- The Washington Times - Tuesday, September 24, 2013

President Obama got a rude welcome to the 68th U.N. General Assembly gathering Tuesday before he even opened his mouth when the president of Brazil harshly criticized the United States for widespread spying.

While Mr. Obama was waiting in the wings to address the assembly, Brazilian President Dilma Rousseff blasted the U.S. for “meddling” in her nation’s business through surveillance by the National Security Agency.

“Tampering in such a manner in the affairs of other countries is a breach of international law and is an affront of the principles that must guide the relations among them, especially among friendly nations,” Ms. Rousseff told the assembly angrily. “Such actions are totally unacceptable.”

She said the U.S. was showing “disrespect to our sovereignty.”

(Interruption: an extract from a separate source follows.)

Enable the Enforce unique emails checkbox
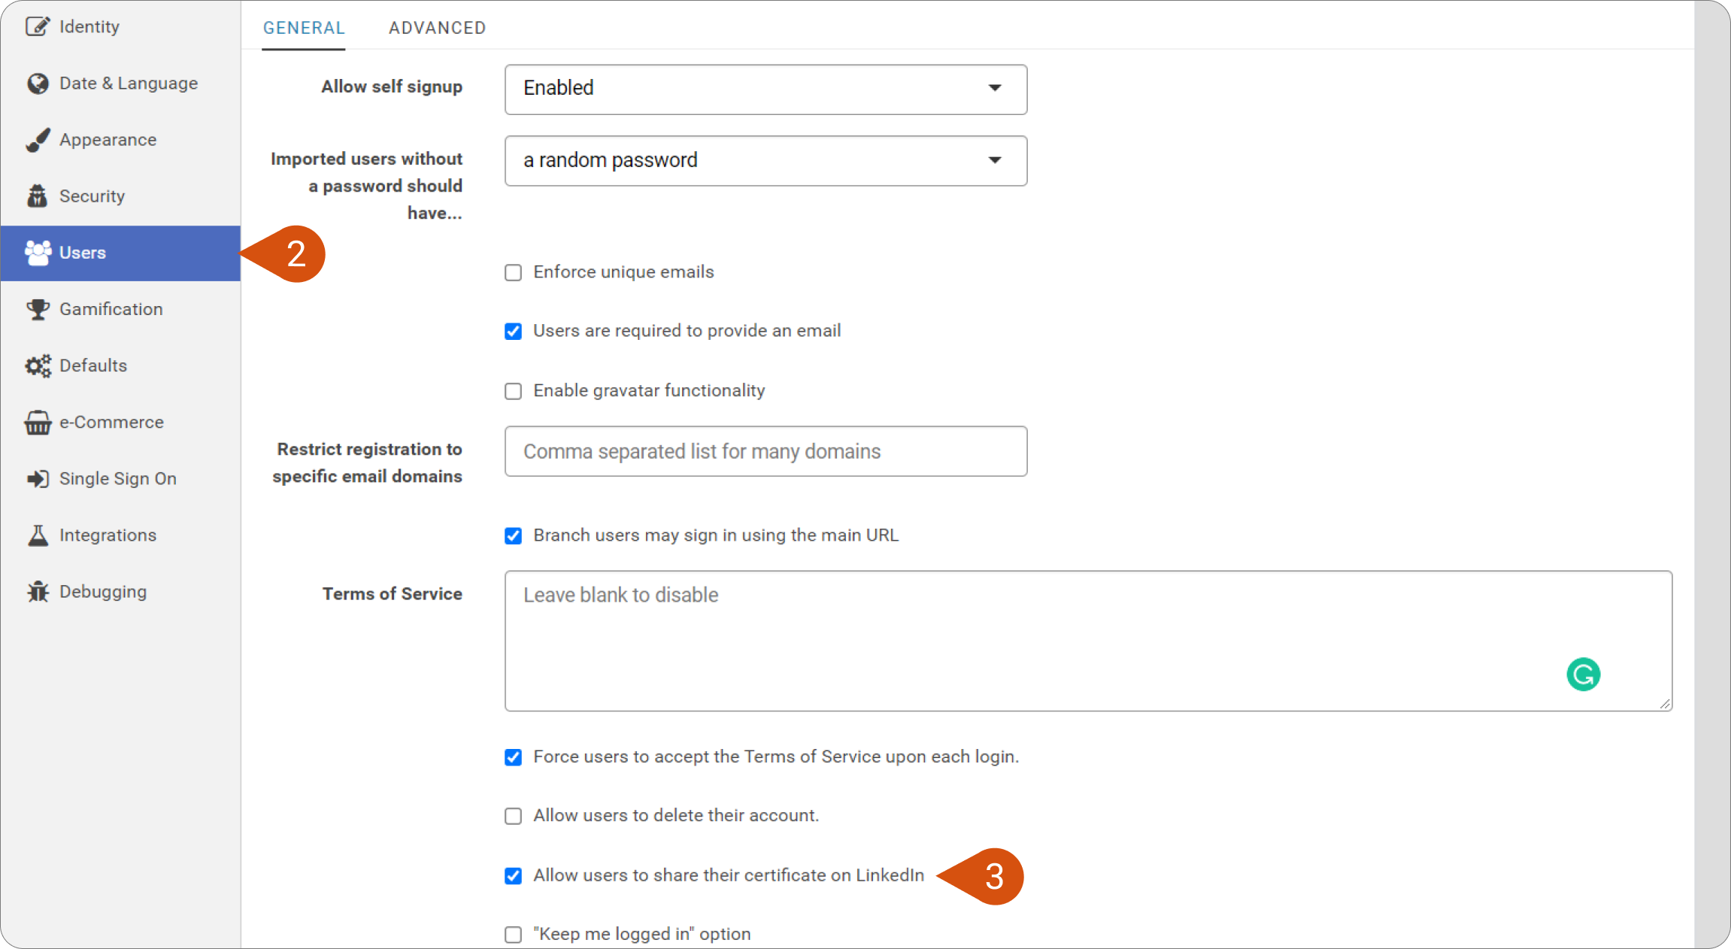Image resolution: width=1731 pixels, height=949 pixels. click(513, 272)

Historically, the U.S. has sometimes served as a punching bag at the U.N., but rarely at the hands of a friendly nation. The Brazilian leader’s comments echoed criticism from other allies over U.S. spying, particularly in Europe.

The rough treatment for Mr. Obama extended his foreign policy troubles resulting from the case of fugitive NSA contractor Edward Snowden, who revealed classified surveillance secrets this spring and was granted temporary asylum in Russia.

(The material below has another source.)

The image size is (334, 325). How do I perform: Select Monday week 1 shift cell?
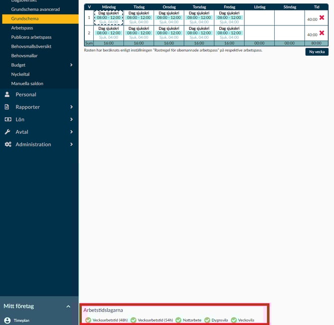109,17
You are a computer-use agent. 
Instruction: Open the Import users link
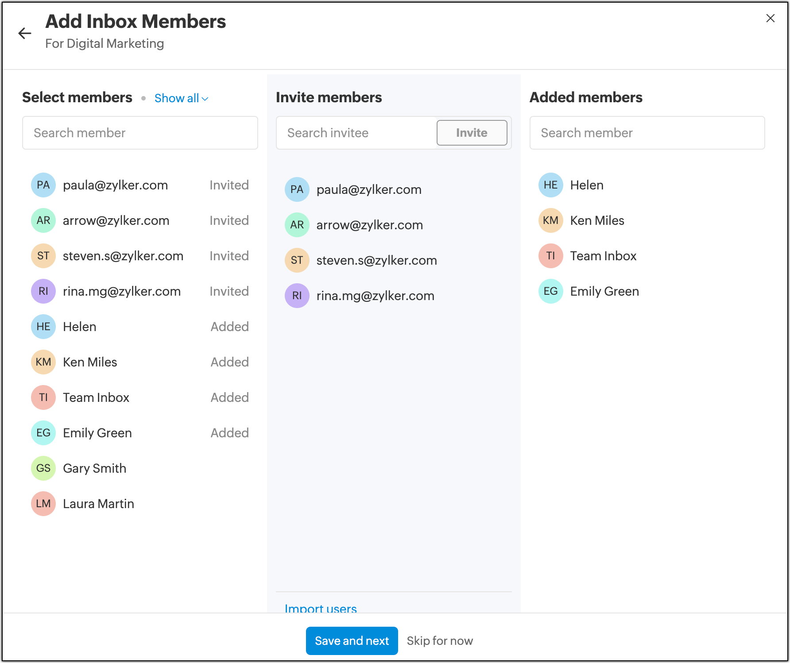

Mr. Snowden revealed that the U.S. had monitored the Brazilian president’s phone calls and text messages, and had spied on Brazilian embassies and the state oil corporation, Petrobras.

Mr. Obama, who spoke immediately after Ms. Rousseff, didn’t address her complaints directly but said the U.S. is “shifting away from a perpetual war footing.”

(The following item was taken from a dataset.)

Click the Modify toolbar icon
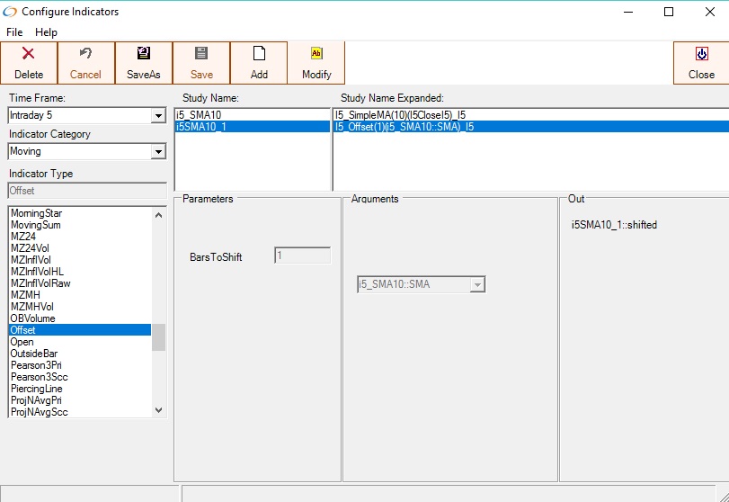The image size is (729, 502). [x=316, y=54]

“Just as we reviewed how we deploy our extraordinary military capabilities in a way that lives up to our ideals, we’ve begun to review the way that we gather intelligence, so that we properly balance the legitimate security concerns of our citizens and allies with the privacy concerns that all people share,” he said.

Ms. Rousseff already had delivered an unprecedented snub to Mr. Obama by postponing a state visit to Washington and a White House dinner in her honor that was scheduled for Oct. 23. She said the Obama administration had not sufficiently explained the reasons for spying on her government and other Brazilian institutions.

“Personal data of citizens was intercepted indiscriminately,” Ms. Rousseff said. “Corporate information — often of high economic and even strategic value — was at the center of espionage activity.”

She added that “Brazilian diplomatic missions, among them the permanent mission to the U.N. and the office of the president of the republic itself, had their communications intercepted.”

Mr. Obama has said that the U.S. will review its practices and that the surveillance is often essential to preventing terrorist attacks. Ms. Rousseff scoffed at that reasoning with respect to her own country.

“The arguments that the illegal interception of information and data aims at protecting nations against terrorism cannot be sustained,” Ms. Rousseff said. “Brazil, Mr. President, knows how to protect itself. We reject, fight and do not harbor terrorist groups. The right to safety of citizens of one country can never be guaranteed by violating fundamental human rights of citizens of another country.”

The leftist Brazilian leader was imprisoned and tortured in the 1970s as an opponent of her country’s military dictatorship.

“As many other Latin Americans, I fought against authoritarianism and censorship and I cannot but defend, in an uncompromising fashion, the right to privacy of individuals and the sovereignty of my country,” she said.